The average person might not have questioned the inner workings of the Klan—or he might simply have resigned if he found things not to his liking. Henry Peck Fry was no ordinary man. He felt a struggle developing within himself. In The Modern Ku Klux Klan, he reconstructed how he resolved his moral conundrum.

The portentous nature of my conclusions, however, weighed heavily upon me, and after the most serious consideration, I finally decided to repudiate the entire organization. I finally decided to expose the whole system, calling public attention to what seems to me to be the greatest menace that has ever been launched in this country.14

This seems to be a classic example of a whistleblower; a person willing to risk everything to right a wrong. Fry was a highly principled idealist, devoted to honor and country. There were, of course, dangers and potential regrets.

My decision to take this step was a most difficult one to reach. In the first place, to give to the public the facts and inside workings of the “Invisible Empire” means to subject oneself to the penalty of death for disclosing a secret of the order.

The most disagreeable feature of the whole procedure is the absolute necessity of going on record publicly as violating a solemn oath, a pledge of honor, and an obligation that would ordinarily be considered sacred. Is a man, having taken an oath, ever justified in breaking it?15

Fry answered his own question. In his mind, if the oath is illegal and could incite a riot or lawlessness, a man is not only justified but morally required to break it.

I have, therefore, deliberately and with careful thought, decided to violate and repudiate this obligation. . . . The question as to whether I am right or wrong is one that will have to be decided by public opinion. . . . If I am wrong in my viewpoint, I do not deserve to be allowed to mingle with honorable men and women, and should be set apart from my fellows as a social outcast.

On the other hand, if I am right in the stand that I take, that the Ku Klux Klan is a secret, political, military machine, actually developing into an Invisible Empire; . . . if I am correct in my position and the whole scheme is an attempt to create class hatred and antagonism, which in the end will array race against race and religion against religion; if my contention is just that the proposition is a money making scheme; and, if the public adopts my viewpoint to the extent of demanding that the organization be legislated out of existence and made an outlaw to the world of open things, then I shall feel satisfied that the violation of this oath has been a public service.

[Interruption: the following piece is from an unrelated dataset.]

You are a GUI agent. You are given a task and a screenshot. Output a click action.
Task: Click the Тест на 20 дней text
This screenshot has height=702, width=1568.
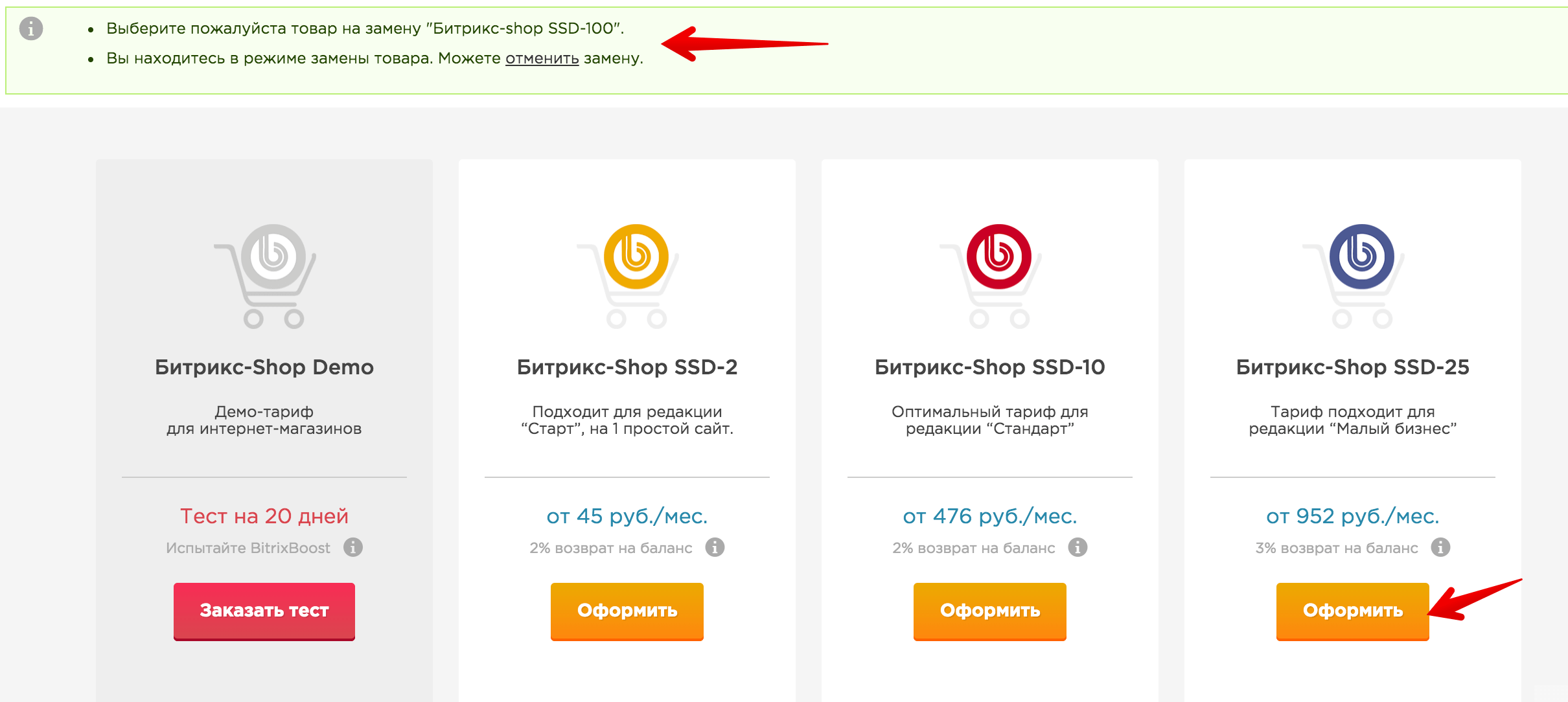(264, 516)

There is no middle ground. I am either entirely right, or else I am entirely wrong.16

With the instincts and training of an experienced journalist, Fry gathered all the information and documents available to him. He formally resigned his commission as a kleagle on June 15, 1921. His final act was to write a long and scathing letter to the imperial wizard, withdrawing him self as a citizen of the Invisible Empire.

Henry Peck Fry began his journey to the North.